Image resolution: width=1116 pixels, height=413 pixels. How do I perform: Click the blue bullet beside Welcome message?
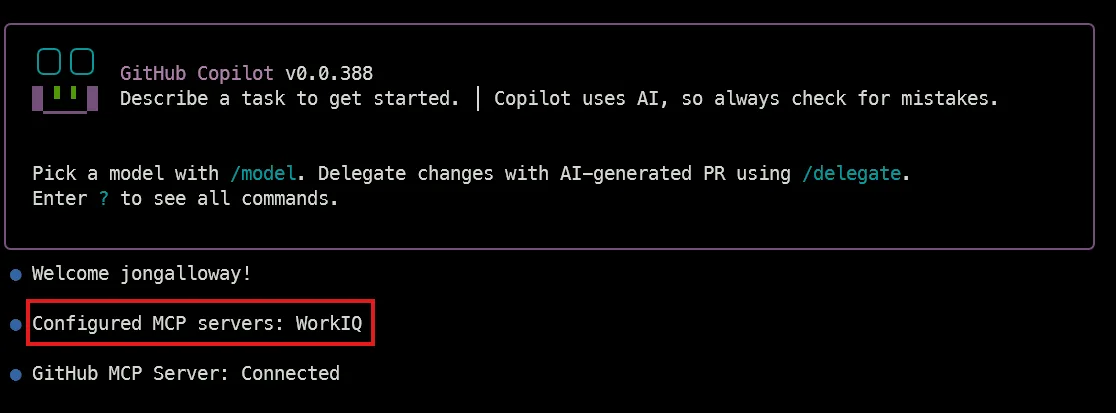coord(16,273)
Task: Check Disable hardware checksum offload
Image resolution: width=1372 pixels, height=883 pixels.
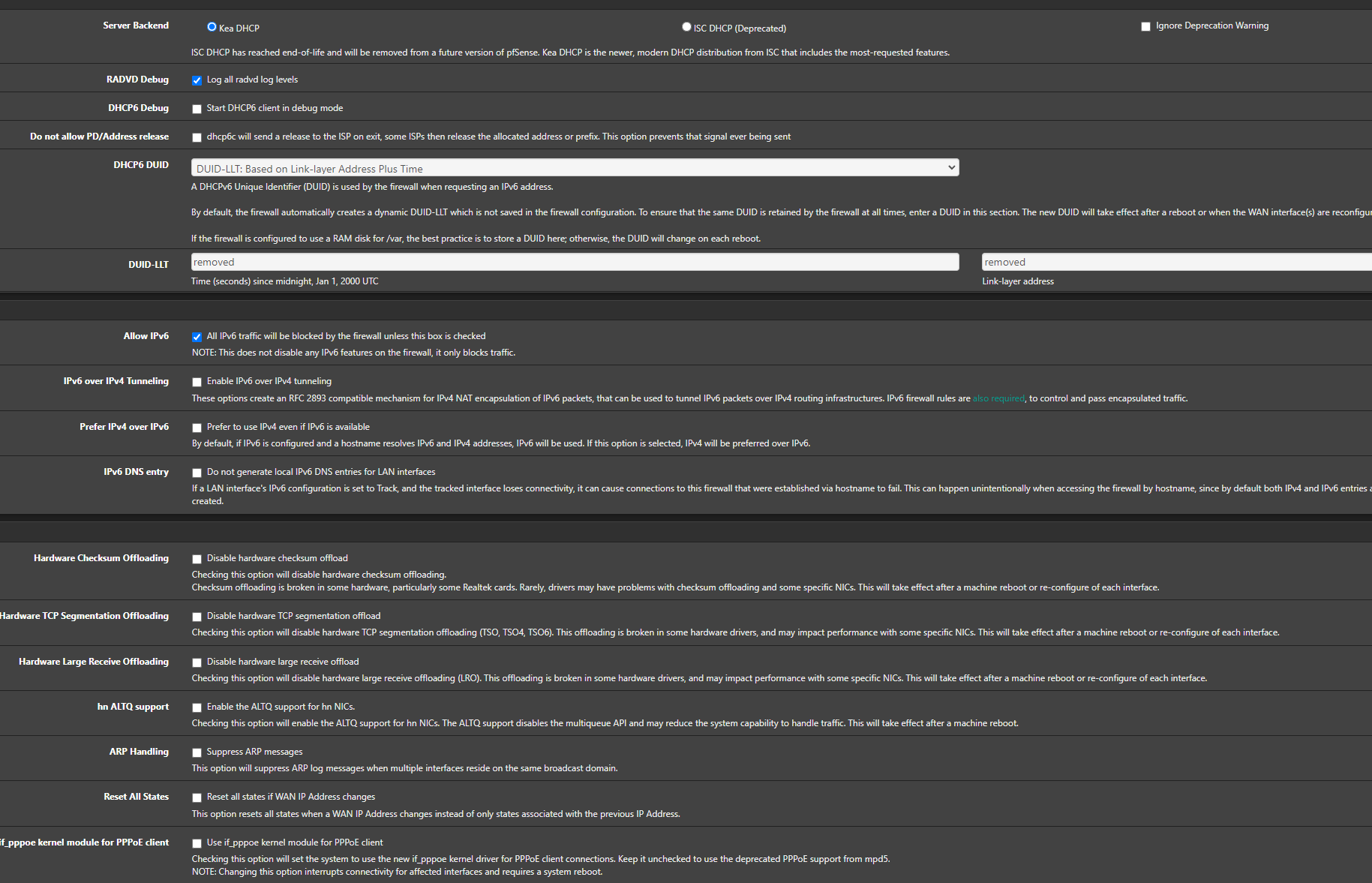Action: tap(197, 559)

REQUIRED WORK
Update the listing above by replacing every "pixels" with "px" and changing nothing else. Leave the pictures out of your version.

CORRECT RESPONSE
Image resolution: width=1116 px, height=413 px. How do I perform: Click the blue bullet beside Welcome message?
coord(16,273)
Task: Check Disable hardware checksum offload
Image resolution: width=1372 px, height=883 px.
Action: tap(197, 559)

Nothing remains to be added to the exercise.